=== Article ===

Day 12: Why Julia likes Julia

Firstly, I will never get tired of the fact that Julia is called Julia. It is the best. It however makes it really hard to search for email with “Julia” in them in my inbox.

But! We have Serious Coding Business to discuss.

According to http://julialang.org, Julia is a “high-level, high-performance dynamic programming language for technical computing”. If you want actual explanations of what Julia is and how it works, there is pretty good documentation there.

I’ve been programming in Julia for about a week now. So now is a good time to share my Extreme Julia Expertise. Hopefully someone will correct me if I’ve said anything terribly wrong here.

Things I like about Julia

1) It’s like Python

The syntax is like Python’s syntax. It’s dynamic. It’s fun to write.

2) It lets me use the IPython notebook (via IJulia)

This is huge for me. Over the last year, the IPython notebook has become one of my main programming environments. I find the ability to quickly change and run code without having to switch contexts really useful.

===

[Your tasks]
1/ List every programming language or software tool the Julia post names.
2/ Print the passage from the Julia post between "According to http://julialang.org, Julia" and "good documentation there.", inclusive.

=== Recorded data ===

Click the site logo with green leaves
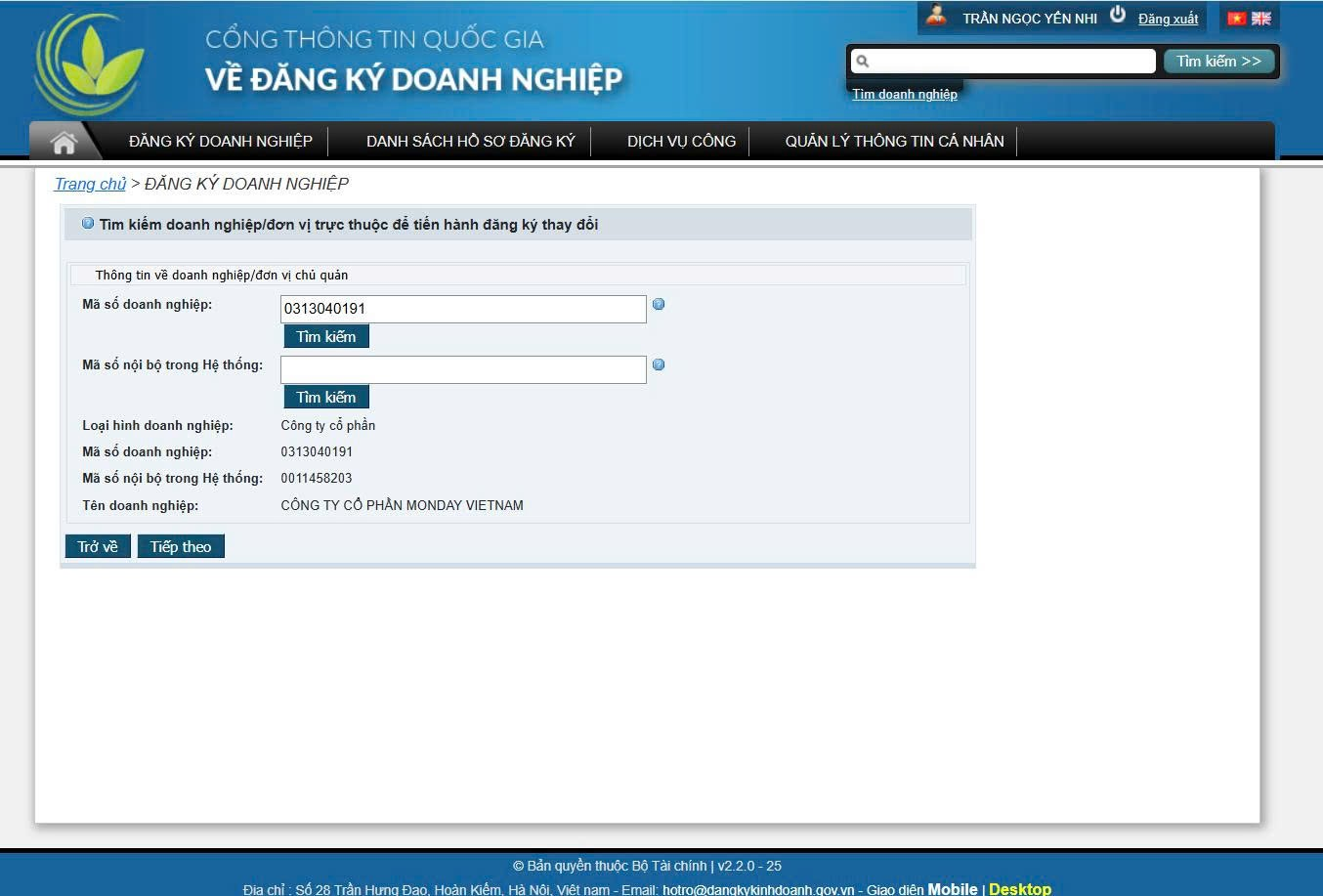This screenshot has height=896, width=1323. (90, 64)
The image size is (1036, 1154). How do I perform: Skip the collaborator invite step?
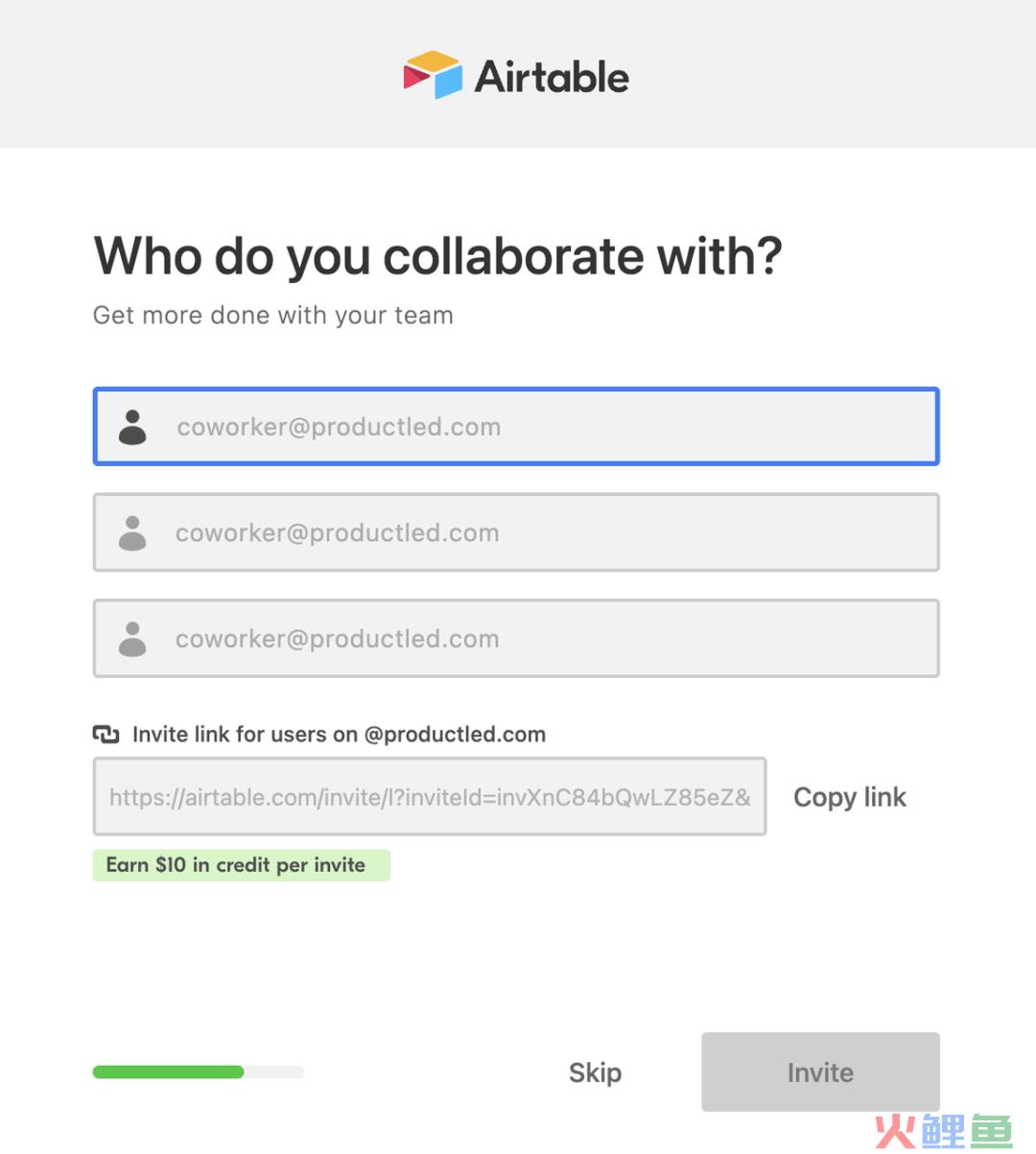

===

[The solutions]
1/ Julia, Python, the IPython notebook, IJulia

2/
According to http://julialang.org, Julia is a “high-level, high-performance dynamic programming language for technical computing”. If you want actual explanations of what Julia is and how it works, there is pretty good documentation there.